| PAGE EXCERPT |
*** Block opens ***

Off the school grounds the student body enjoys other recreation development opportunities including an additional ball diamond and the Stratton Curling Centre.
Even swimming lessons, which involve considerable travel to Fort Frances, a distance of 40 miles, was undertaken by the Kindergarten to Grade four students this past year. “With our lakes and water recreation opportunities, swimming is a very real survival skill for our area, and we’re simply not going to let geographic disadvantage limit our access to facilities,” stated a very determined Hyatt.
But not all activities and opportunities have to be expensive or at long distance. The most wildly popular student physical activity is one called Predator and Prey. Undertaken in OLOW’s own little campus forest (planted in part by Hyatt’s father, Mark, during his teaching days at OLOW), this smorgasbord of tag, hide and seek, nature study and wits, is an inclusive, rather than exclusive exercise.
Participants are designated a predator or prey species. Rabbits, for instance, have to survive by their wits and physical prowess, collecting food and water coupons located throughout the forest, while avoiding being “eaten” by a fox, owl, or wolf. “Lives” are used up in relation to your species designation with rabbits and mice having lots of lives, while foxes may have only three.
But why you ask might a fox hunting rabbits, need an extra life? That’s when disease or man steps into the picture and Mr. Fox, “Bang, you’re dead!”
Originally introduced to the concept at a school board in the Toronto area, Hyatt’s version uses local species and situations. “In a way it mirrors what happens in real life in the real world,” he said.
Last Tuesday Science Outreach coordinators from the University of Toronto were running workshops with two classes.
In the afternoon, senior grades were treated to a presentation on goal setting- its pitfalls, challenges, and rewards, by local NHL New York Ranger draftee, Greg Beller, and younger brother Jeremy, a Junior A player for the Penticton Vees.
Setting goals and sticking to them is a tough process said Beller. You have to be careful you pick goals you can attain, preferably fairly short term ones, ones that are for you not others, and be prepared to face some setbacks. Beller’s goal of playing for an NHL team has yet to be completely realized. He felt he was a little shy on talent so set very stringent practice goals for himself to hone what skills he had by doing things like making 500 practice shots a day. After being drafted by the Rangers a couple of years back he was off to a farm team in Wisconsin. In his first game he broke his collarbone and was off for several weeks. On his return to the ice he re-fractured the bone and required the insertion of a plate to mend it. That ended his season and then a knee injury in a soccer game put him under the knife again.
“I was laying on the couch recuperating, and it would have been so easy to quit right then,” he recalls, “But I didn’t”

*** Block closes ***

| RECORDED INFORMATION |
*** Block opens ***

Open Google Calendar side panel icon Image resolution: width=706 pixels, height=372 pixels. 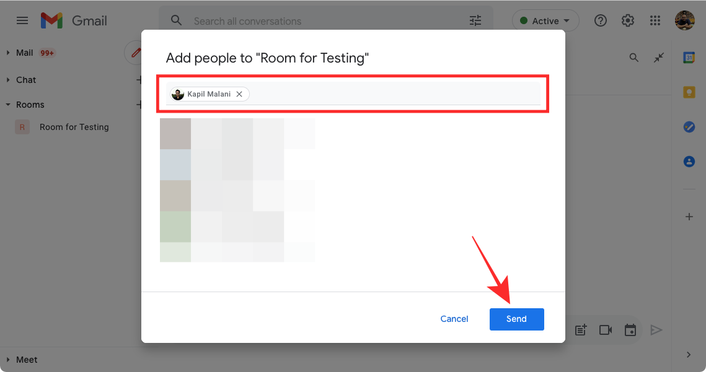click(x=689, y=58)
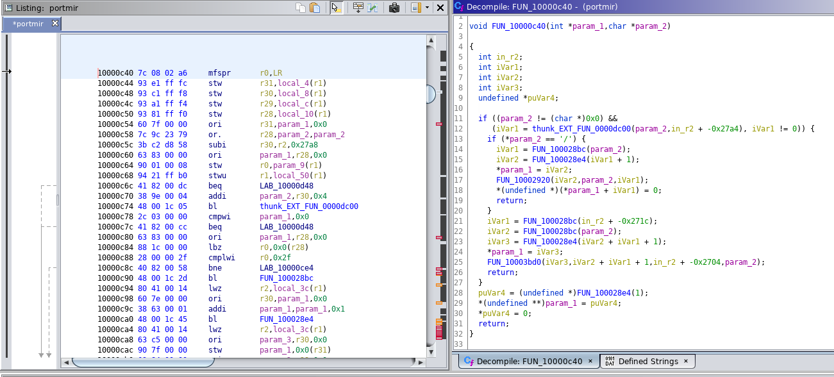Click the listing image ruler icon
Viewport: 834px width, 377px height.
pos(415,8)
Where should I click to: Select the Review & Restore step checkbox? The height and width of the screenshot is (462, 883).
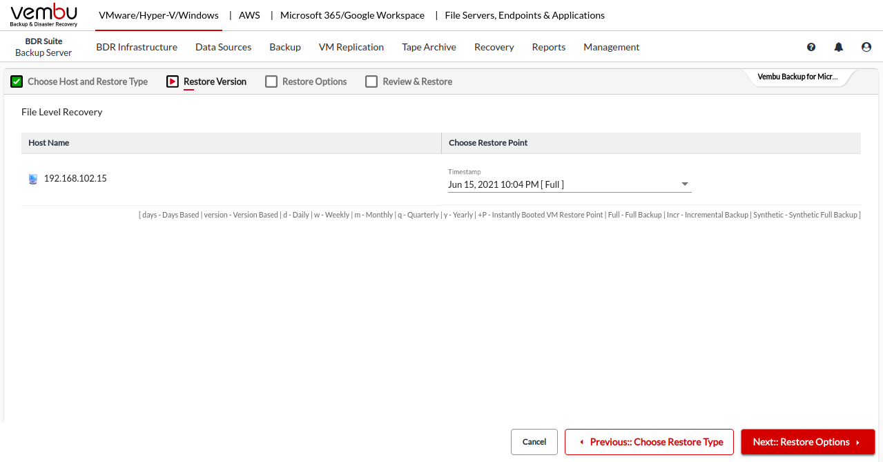point(371,81)
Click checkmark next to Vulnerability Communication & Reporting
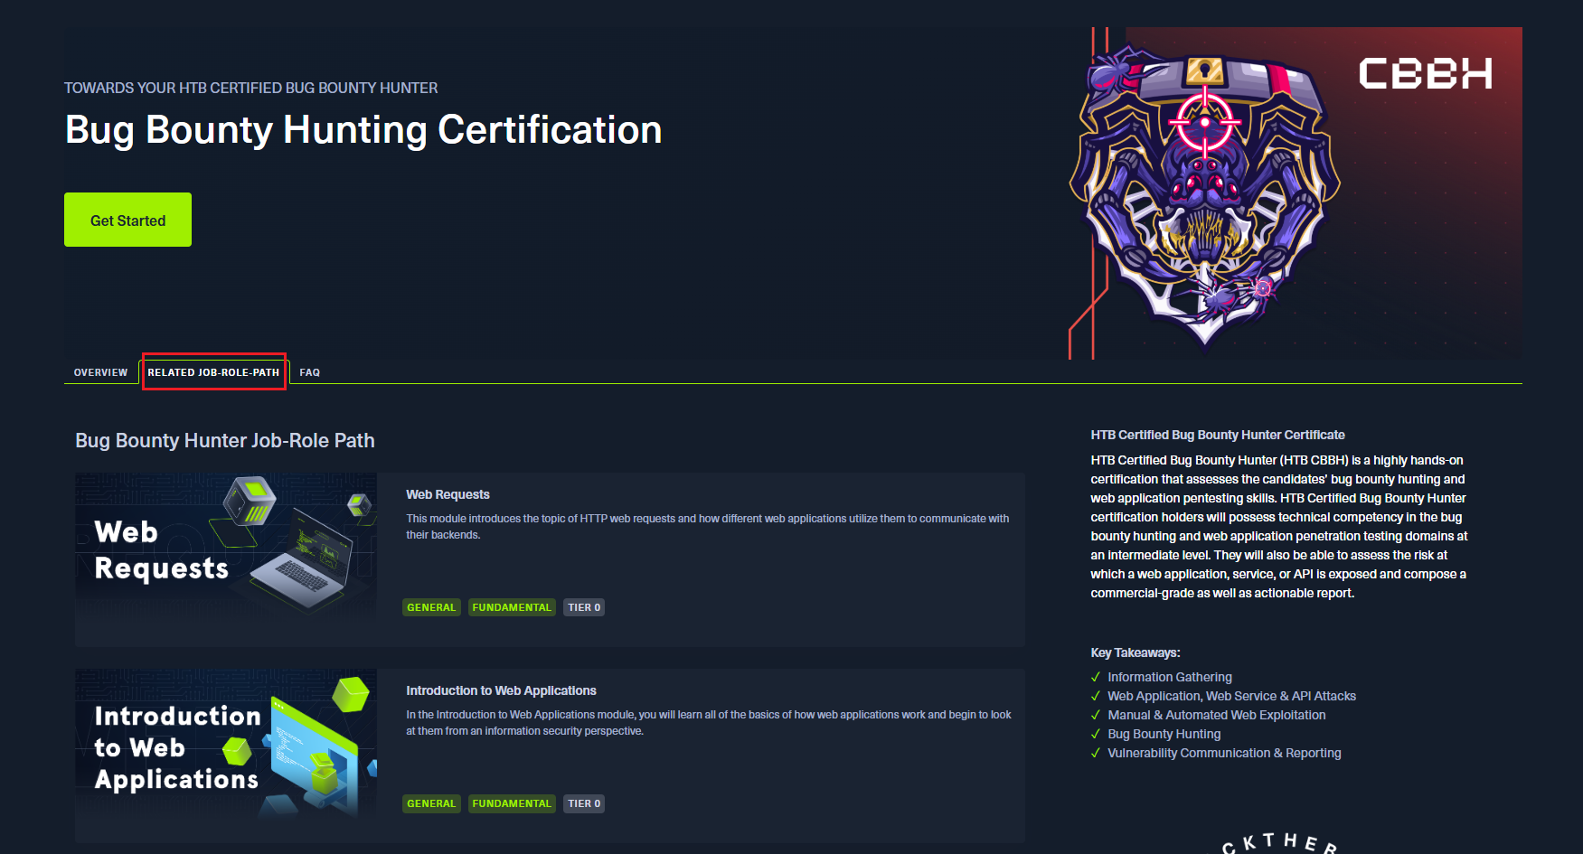This screenshot has height=854, width=1583. 1096,753
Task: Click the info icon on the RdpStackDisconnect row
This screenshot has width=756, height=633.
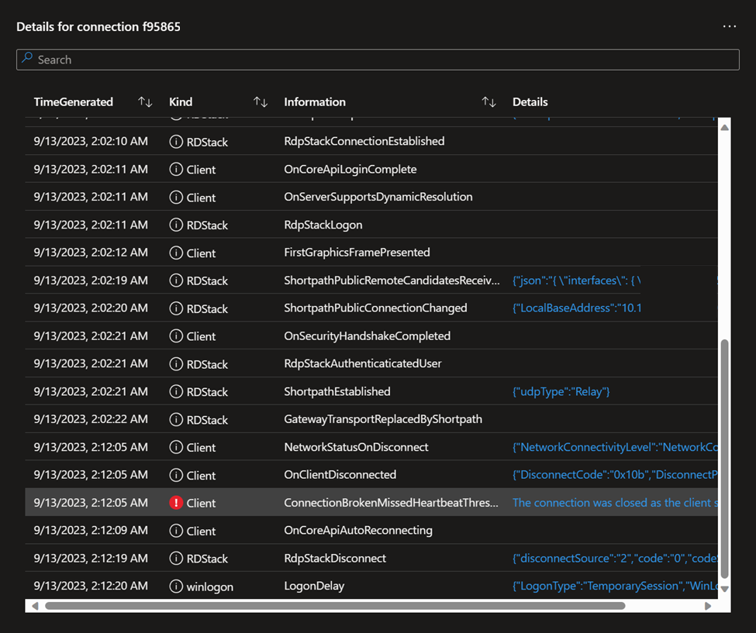Action: point(175,558)
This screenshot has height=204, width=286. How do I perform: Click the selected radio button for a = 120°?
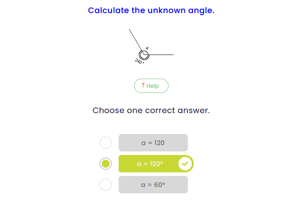pos(106,163)
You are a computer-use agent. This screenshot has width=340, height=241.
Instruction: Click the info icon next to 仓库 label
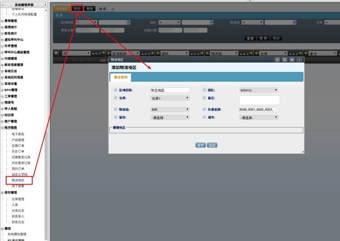coord(115,98)
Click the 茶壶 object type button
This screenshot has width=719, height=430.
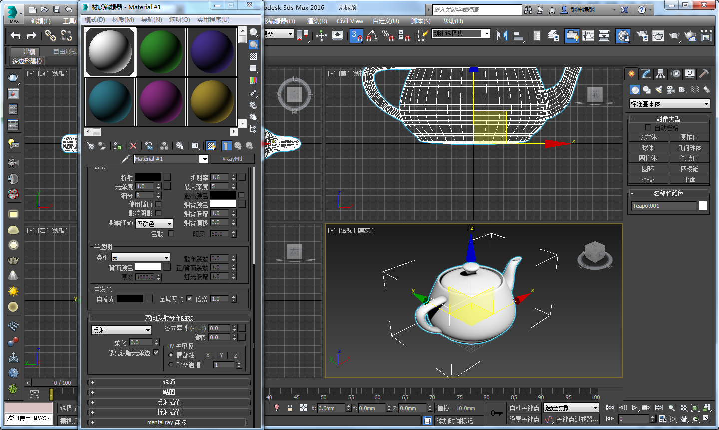coord(648,180)
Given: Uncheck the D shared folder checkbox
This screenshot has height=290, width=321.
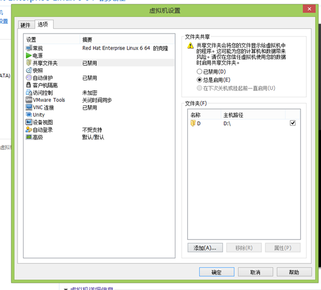Looking at the screenshot, I should (293, 123).
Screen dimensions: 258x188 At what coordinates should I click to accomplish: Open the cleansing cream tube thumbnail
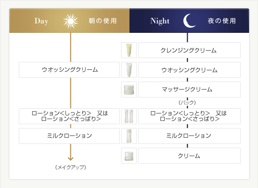tap(129, 50)
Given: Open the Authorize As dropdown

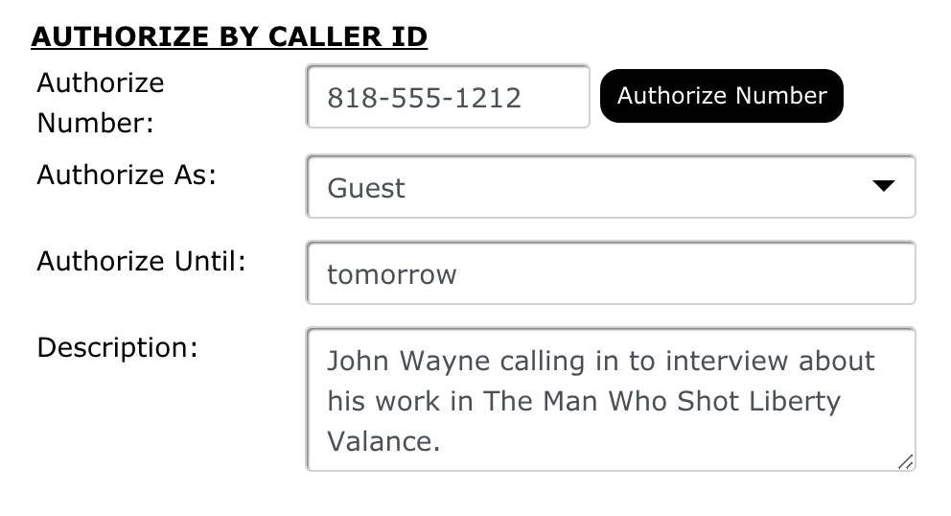Looking at the screenshot, I should 610,187.
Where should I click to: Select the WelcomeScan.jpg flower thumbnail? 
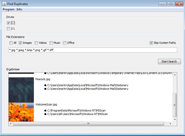tap(21, 112)
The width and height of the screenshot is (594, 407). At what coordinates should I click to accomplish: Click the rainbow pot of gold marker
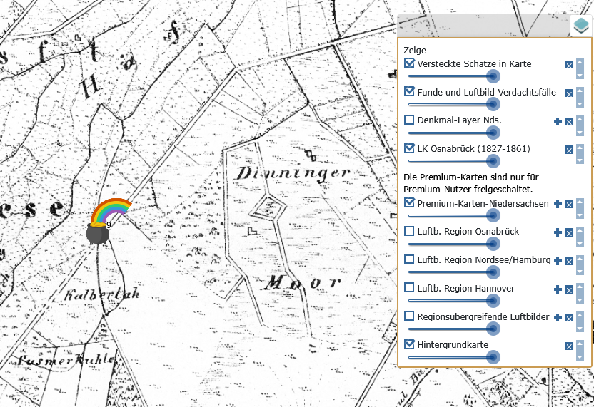[105, 222]
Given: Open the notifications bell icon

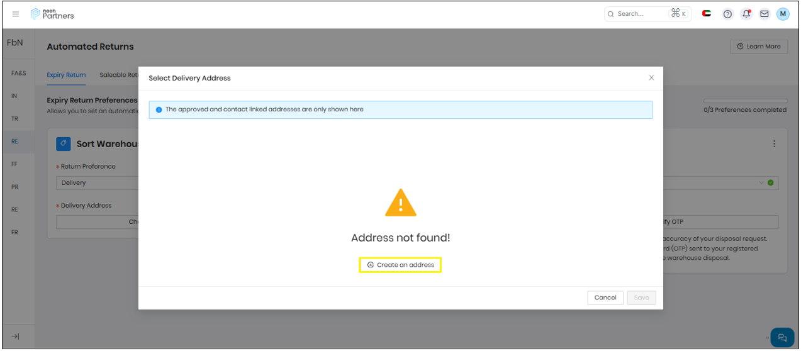Looking at the screenshot, I should point(746,14).
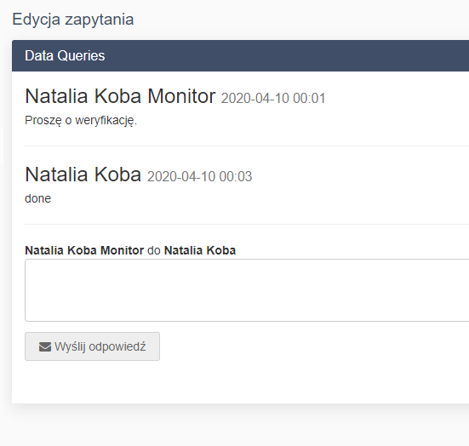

*** Block closes ***

| TRY IT |
Render this sentence from the school activities article into Spanish: "Participants are designated a predator or prey species." The records play no part in this work.

| SOLUTION TO THIS PROBLEM |
A los participantes se les asigna una especie depredadora o una especie presa.